Veel zaaizaad van nieuwe uienrassen
Lage uienprijs
De uienprijs is laag. Het veldgewas brengt 7 tot 9 cent per kg op voor plantuien en het ziet er naar uit dat de bodem nog niet is bereikt. Bij De Groot en Slot maken ze zich nog geen zorgen. Henk de Groot: 'Zaad verkopen we in de winter en het is de vraag hoe de stemming dán is.'
Voorlopig gaat het erg goed met de uien in West-Europa. Wat de teelt betreft tenminste. 'Het is maar de vraag wat het vervolg is. Hoe gaat het elders in de wereld? Als er veel uien komen, moeten er veel worden geëxporteerd. Eigenlijk moet er dan ergens een gat vallen. Daarbij zijn de opbrengsten in Centraal en Oost-Europa ook van belang.'
Handelsmentaliteit
Verhoudingsgewijs worden in Nederland veel uien geteeld, met De Groot en Slot als medeverantwoordelijke. Het bedrijf levert zaad van het type Rijnsburger, de meest geteelde ui van Nederland. 'Als het zo doorgaat, brengen enkele percelen zelfs 80 tot 90 ton per hectare op', is de schatting van Martin Slot (31). Hij is de beoogde opvolger van Henk de Groot.

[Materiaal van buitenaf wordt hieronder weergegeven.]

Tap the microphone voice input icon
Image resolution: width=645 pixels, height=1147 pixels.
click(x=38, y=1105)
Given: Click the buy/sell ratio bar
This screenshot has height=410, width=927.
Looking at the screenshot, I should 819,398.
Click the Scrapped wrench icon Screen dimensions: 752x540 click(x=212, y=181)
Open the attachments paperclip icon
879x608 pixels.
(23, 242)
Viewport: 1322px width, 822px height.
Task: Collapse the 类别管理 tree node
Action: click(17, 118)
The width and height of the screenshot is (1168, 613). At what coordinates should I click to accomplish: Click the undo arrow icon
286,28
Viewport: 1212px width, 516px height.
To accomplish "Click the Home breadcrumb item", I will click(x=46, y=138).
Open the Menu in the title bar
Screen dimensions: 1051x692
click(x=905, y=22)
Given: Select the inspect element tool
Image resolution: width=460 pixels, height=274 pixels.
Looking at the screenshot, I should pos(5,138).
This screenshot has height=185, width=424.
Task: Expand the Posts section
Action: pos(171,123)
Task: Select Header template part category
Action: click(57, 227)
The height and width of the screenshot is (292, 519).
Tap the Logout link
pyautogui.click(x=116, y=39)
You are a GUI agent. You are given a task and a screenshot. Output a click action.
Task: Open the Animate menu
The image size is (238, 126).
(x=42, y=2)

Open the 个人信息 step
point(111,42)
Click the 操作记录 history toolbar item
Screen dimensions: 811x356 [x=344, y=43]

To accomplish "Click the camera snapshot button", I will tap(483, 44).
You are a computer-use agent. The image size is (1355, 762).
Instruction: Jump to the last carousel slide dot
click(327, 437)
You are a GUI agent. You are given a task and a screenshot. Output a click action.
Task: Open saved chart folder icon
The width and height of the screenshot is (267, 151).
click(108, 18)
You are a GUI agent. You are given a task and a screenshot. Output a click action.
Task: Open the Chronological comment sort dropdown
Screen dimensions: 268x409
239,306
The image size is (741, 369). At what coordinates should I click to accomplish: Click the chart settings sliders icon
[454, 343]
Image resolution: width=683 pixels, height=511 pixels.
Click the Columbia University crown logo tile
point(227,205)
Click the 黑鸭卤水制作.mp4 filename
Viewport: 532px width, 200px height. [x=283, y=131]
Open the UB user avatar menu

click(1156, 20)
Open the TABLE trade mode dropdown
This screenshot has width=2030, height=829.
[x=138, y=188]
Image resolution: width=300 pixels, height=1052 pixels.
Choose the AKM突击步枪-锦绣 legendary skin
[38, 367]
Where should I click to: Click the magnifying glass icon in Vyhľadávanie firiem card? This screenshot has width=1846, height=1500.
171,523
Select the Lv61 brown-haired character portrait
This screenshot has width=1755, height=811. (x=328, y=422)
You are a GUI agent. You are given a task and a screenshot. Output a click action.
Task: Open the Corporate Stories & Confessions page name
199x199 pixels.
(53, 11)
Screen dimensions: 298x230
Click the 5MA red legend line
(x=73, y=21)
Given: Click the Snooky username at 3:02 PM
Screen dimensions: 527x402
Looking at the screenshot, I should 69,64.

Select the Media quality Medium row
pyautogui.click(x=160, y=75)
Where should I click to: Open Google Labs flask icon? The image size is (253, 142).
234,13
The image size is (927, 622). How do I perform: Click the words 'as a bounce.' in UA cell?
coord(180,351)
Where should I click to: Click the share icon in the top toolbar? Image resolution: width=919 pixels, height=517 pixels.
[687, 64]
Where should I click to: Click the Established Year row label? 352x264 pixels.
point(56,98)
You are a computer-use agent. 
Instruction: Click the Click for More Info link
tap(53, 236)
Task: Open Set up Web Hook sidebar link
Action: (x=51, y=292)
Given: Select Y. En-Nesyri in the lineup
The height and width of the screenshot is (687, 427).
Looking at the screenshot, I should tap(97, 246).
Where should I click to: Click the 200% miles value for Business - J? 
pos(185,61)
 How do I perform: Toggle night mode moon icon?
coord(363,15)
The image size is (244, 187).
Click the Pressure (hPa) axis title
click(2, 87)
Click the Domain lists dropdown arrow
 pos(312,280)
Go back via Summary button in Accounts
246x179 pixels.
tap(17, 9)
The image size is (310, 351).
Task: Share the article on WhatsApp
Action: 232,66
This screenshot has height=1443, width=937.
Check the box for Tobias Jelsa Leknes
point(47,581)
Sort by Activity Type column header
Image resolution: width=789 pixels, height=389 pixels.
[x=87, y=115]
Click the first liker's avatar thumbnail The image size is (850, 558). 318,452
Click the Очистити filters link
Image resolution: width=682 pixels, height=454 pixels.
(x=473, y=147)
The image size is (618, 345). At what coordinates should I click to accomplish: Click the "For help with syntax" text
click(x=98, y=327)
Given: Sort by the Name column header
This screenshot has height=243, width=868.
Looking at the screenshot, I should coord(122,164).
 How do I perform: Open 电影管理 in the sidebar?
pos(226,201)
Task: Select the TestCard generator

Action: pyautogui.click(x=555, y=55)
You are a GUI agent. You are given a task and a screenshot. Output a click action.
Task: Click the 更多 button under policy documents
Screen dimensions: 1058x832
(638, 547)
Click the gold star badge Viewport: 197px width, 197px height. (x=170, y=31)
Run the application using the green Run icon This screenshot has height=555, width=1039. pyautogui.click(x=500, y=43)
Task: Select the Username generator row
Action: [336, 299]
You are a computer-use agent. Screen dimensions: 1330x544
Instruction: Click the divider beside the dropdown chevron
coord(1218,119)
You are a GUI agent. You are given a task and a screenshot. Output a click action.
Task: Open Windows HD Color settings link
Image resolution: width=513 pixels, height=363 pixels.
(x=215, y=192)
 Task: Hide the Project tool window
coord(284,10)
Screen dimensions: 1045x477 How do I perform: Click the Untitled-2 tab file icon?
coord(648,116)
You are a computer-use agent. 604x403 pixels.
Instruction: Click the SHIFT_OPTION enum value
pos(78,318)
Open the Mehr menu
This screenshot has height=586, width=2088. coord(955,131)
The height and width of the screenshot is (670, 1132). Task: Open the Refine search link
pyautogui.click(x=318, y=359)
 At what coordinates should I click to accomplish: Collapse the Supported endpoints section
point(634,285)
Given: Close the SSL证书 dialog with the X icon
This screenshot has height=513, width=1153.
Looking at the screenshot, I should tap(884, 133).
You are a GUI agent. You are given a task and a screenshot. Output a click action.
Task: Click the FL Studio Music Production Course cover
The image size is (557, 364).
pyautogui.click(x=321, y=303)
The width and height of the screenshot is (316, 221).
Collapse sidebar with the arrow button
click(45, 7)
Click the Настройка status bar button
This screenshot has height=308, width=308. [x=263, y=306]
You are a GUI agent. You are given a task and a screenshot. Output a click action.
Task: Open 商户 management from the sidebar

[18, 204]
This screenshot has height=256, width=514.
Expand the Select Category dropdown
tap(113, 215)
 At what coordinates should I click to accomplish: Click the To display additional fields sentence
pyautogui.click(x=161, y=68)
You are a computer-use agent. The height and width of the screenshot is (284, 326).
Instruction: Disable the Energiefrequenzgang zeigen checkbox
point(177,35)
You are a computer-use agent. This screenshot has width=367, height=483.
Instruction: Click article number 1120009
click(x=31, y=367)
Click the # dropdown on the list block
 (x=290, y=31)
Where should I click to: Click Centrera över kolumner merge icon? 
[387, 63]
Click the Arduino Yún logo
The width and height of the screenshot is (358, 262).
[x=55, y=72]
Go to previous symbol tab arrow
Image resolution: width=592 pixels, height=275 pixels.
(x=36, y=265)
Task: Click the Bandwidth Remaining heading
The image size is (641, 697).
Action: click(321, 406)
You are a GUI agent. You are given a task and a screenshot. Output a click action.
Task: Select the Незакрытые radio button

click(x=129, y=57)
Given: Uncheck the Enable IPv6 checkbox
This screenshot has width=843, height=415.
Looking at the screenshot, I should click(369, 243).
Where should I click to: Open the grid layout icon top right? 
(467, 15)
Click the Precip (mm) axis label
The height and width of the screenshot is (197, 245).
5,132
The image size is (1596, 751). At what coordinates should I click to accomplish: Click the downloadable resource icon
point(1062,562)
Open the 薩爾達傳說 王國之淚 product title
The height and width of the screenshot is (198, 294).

De twee weten wel waarom de positie van Nederland op de uienmarkt zo sterk is. Volgens hen is die, behalve aan de goede teeltomstandigheden, het assortiment en de infrastructuur, te danken aan de handelsmentaliteit van de uiensector. De Groot: 'Als er morgen 10 ton uien in Parijs moeten staan, dan staan die er.'
Voorlopig zijn er weinig grote bedreigingen voor die positie, lage uienprijs of niet. 'Ook in Rusland worden veel uien geteeld, maar de teelt gaat daar niet zo hard vooruit als hier. Ook al zijn er Nederlandse akkerbouwers die het daar proberen. Er staan veel uien, maar er wonen ook veel mensen. Boten vol uien varen van Nederland naar Rusland.'
Vijf tot tien rassen
De veredelaar werkt rustig verder aan het verstevigen van zijn marktpositie. In Nederland heeft het bedrijf 70 procent van de markt in handen. De ambitie is het handhaven van dat grote marktaandeel en uitbreiding in het buitenland. De Groot en Slot komt elk jaar met vijf tot tien nieuwe rassen op de wereldmarkt. 'Dat zijn rassen die de commerciële status krijgen en geïntroduceerd worden', zegt De Groot.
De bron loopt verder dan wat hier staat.